Filed under: Livros — Tags:, , , — Yurinho @ 19:14

Groundwork of the Metaphysics of Morals was written by Kant. Here are some notes I made about his text.

  1. Greek philosophy could be divided between logic, ethics and physics.
  2. Knowledge can be formal or material.
  3. Logic is a formal science.
  4. Material science is divided into ethics (laws of freedom) and physics (laws of nature).
  5. Ethics is concerned with things as they should be, while physics deals with things as they are.
  6. The rational, but not empirical, part of physics is called the metaphysics of nature, while the purely rational but not empirical part of ethics is called the metaphysics of morals.
  7. Like science, philosophy should be divided into parts and promote specialization.
  8. Parts of physics: nature’s metaphysics (rational) and empirical physics.
  9. Parts of ethics: practical (empirical) and anthropology of customs (rational).
  10. A metaphysics of customs is necessary because it allows the creation of stable laws, since they would be grounded on universal moral principles (which can only be achieved by distancing oneself from experience as much as possible).
  11. Practical rules are not moral laws, because they are particular .
  12. Without pure moral principles, morality will be subject to perversions.
  13. There is only one reason, which is applied in different ways.
  14. You do not have to be a philosopher to understand moral philosophy.
  15. An easy-to-apply principle that seems sufficient to solve a problem may still be wrong.
  16. All our qualities can be employed for evil, except goodwill, which manifests itself in character.
  17. Happiness, satisfaction with yourself and your condition, can cause presumption.
  18. Even self-control can harm the very controlled person or those who are close to the self-controlled person.
  19. Goodwill is what gives assurance to our virtues, because there is no guarantee that our virtues are being used for good otherwise.
  20. It is easier to break your duties if you are unhappy.
  21. “Duty” is the need to fulfill something by respecting the law.
  22. An action is not moral by its results, but by its motivation.
  23. I must act as if everyone had to imitate me.
  24. Can not the consequences of a lie outweigh the benefit that could be derived from lying?
  25. Before you act, think: “can my action be imitated by everyone?”
  26. The fact that I have good moral principles does not guarantee that I will be able to follow such principles.
  27. The fact that I want something very much does not imply that such a thing is good.
  28. A philosophy becomes popular by vulgarisation, which is not necessarily a bad thing.
  29. When I am acting according to my reason, I am acting by “will,” but when I act in a way that my reason disapproves, I am acting by “coercion.”
  30. Prudence is the ability to choose the means to get the best welfare.
  31. The law coerces.
  32. Desiring a goal also means desiring the means of attaining that goal.
  33. It is not possible to know exactly what happiness is without having experienced it, so many fail at attaining happiness.
  34. If happiness is the best welfare, it should come without maintenance cost, otherwise I would worry about keeping my happiness, but, if I’m worried, I am not happy.

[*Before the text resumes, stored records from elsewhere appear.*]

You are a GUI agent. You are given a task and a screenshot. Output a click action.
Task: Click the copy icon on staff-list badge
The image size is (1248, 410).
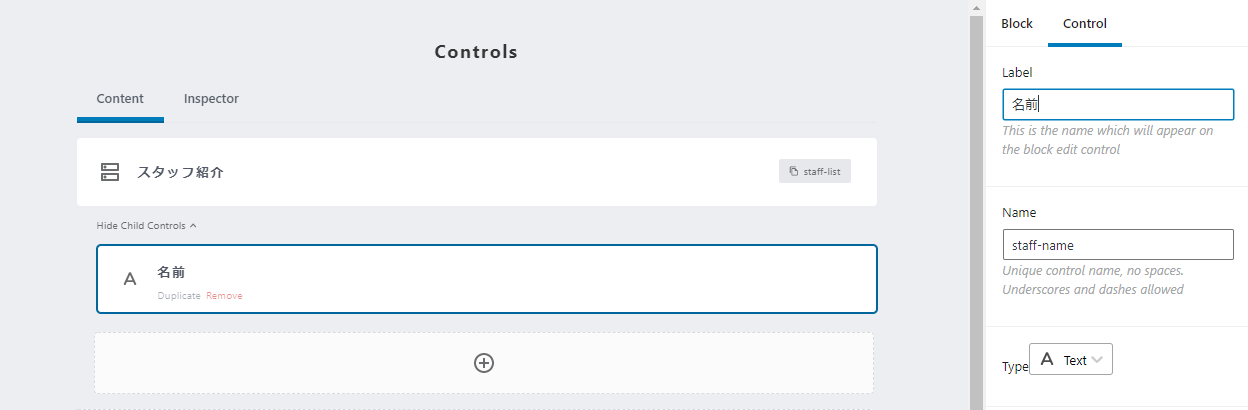(x=793, y=172)
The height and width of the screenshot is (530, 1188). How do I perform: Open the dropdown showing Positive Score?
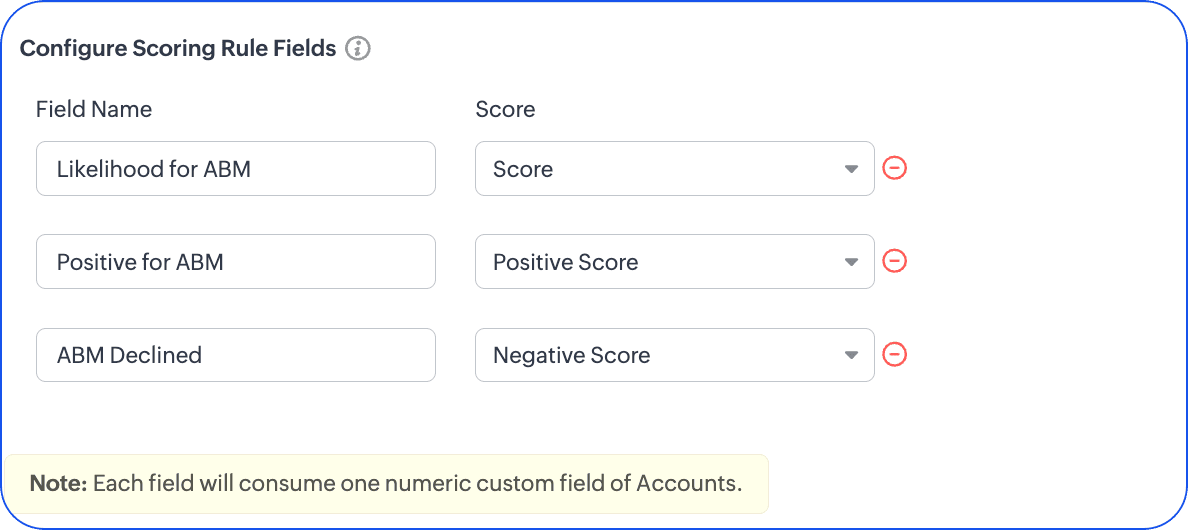[x=660, y=262]
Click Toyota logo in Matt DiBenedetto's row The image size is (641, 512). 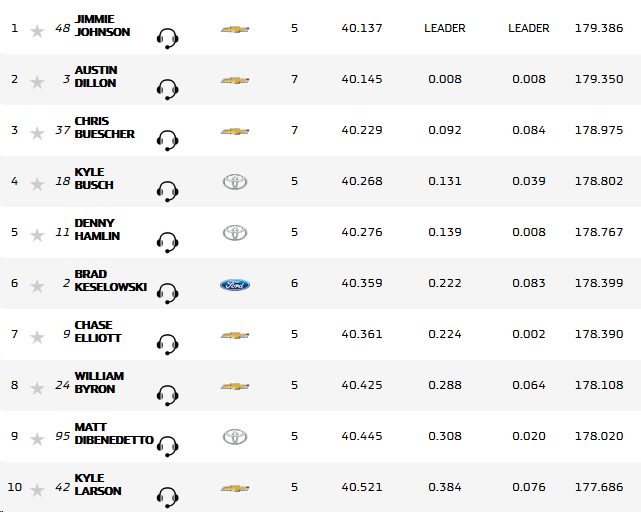click(235, 437)
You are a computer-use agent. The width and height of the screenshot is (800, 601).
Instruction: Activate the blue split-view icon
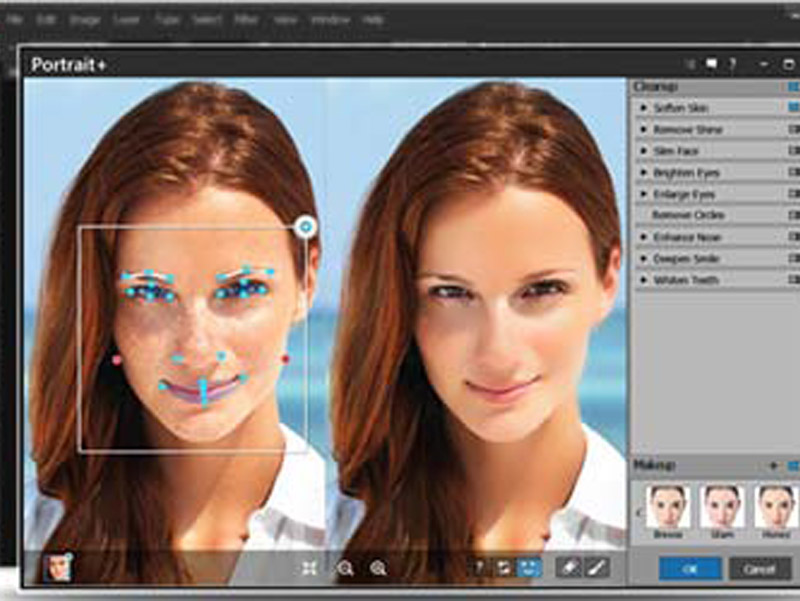529,567
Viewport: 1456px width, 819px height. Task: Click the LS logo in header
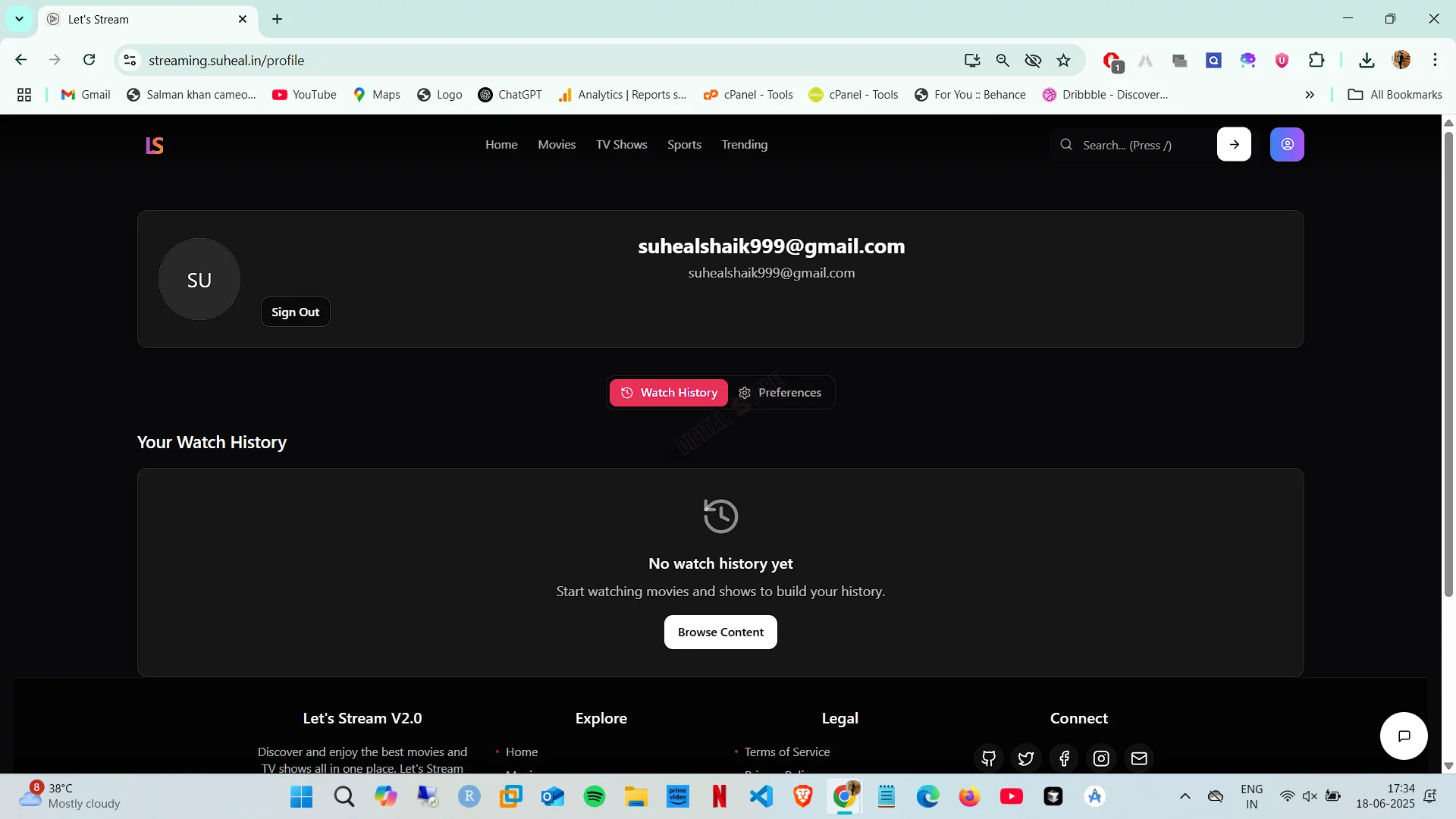[x=155, y=145]
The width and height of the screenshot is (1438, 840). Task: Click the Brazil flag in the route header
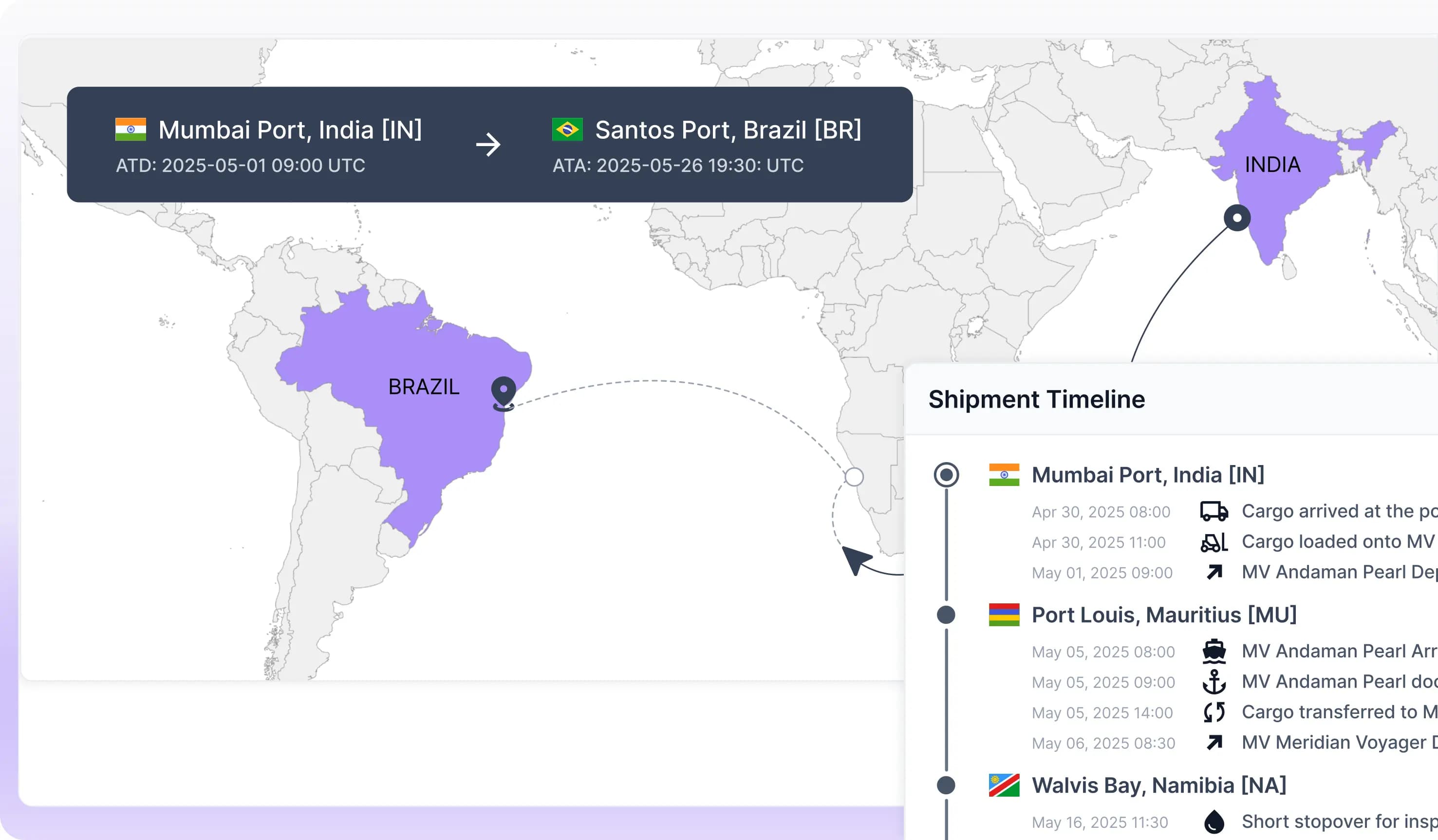click(x=567, y=130)
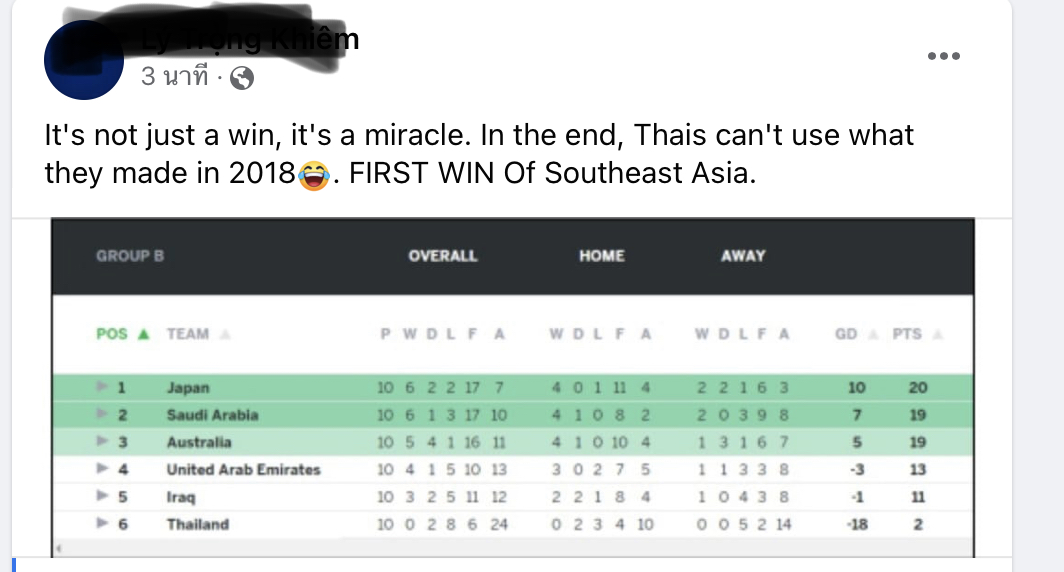
Task: Select the HOME tab header
Action: 601,256
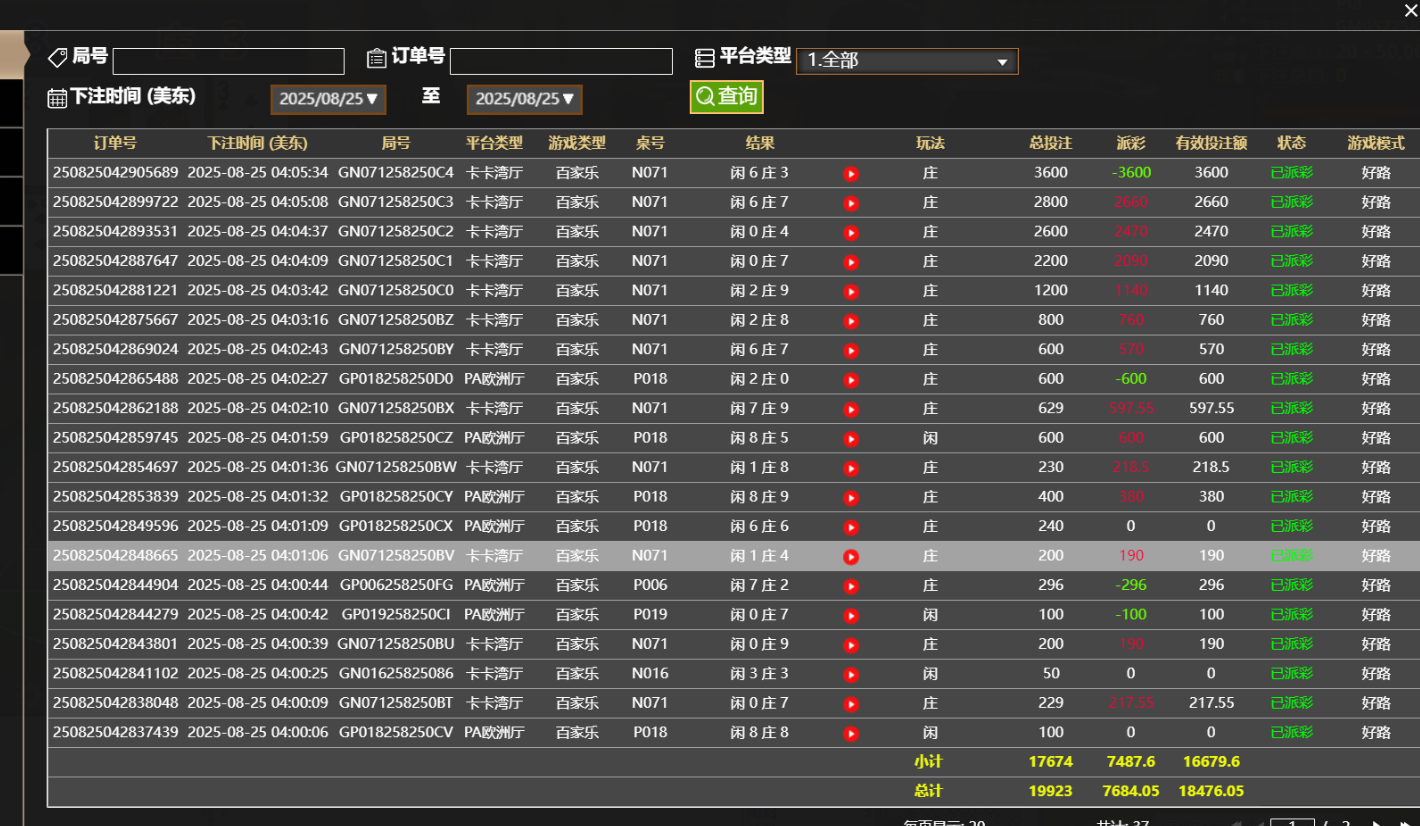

  35. I can not tell someone how she should act to be happy, if I do not even know how to be happy myself.
  36. I can give up on rigid prescriptions if I give up on the goal I intend to achieve by obeying those prescriptions (unless they are unconditional prescriptions).
  37. Categorical imperative: “Act only according to principles that could be transformed into laws to which everyone would submit.”
  38. If an action satisfies the categorical imperative, it is fair (though not necessarily beautiful, not necessarily useful, but only fair).
  39. The difference between “impulse” and “motive” is that the impulse leads to subjective end (we perform this action because I have a personal goal) while motive leads to objective end (we perform this action because this is a goal of public interest).
  40. Practical imperative: “treat yourself and others as means and ends, never just as mere means.”
  41. If you do good by interest, your action is conditioned to interest, that is, you will not do good if you do not profit from it.
  42. If something can be replaced by an equivalent, then it has a “price”, but if it is irreplaceable, then it has no price, but “dignity.”
  43. No moral virtue has a price, since there are no equivalents to moral virtues.
  44. Autonomy is the ability to give to yourself the laws that you must obey.
  45. The opposite of autonomy is the need to accept laws from other sources.
  46. Being good and being happy does not necessarily converge.
  47. We can only know the thing as it shows itself to our senses, but that does not mean that its true self is its apparent self.
  48. Nature dictates laws, which we can not break, that is, we are not totally autonomous.
  49. But that does not mean that nature controls all of our acts, so we have some autonomy.
  50. Our thinking substance , intelligence, is our true self.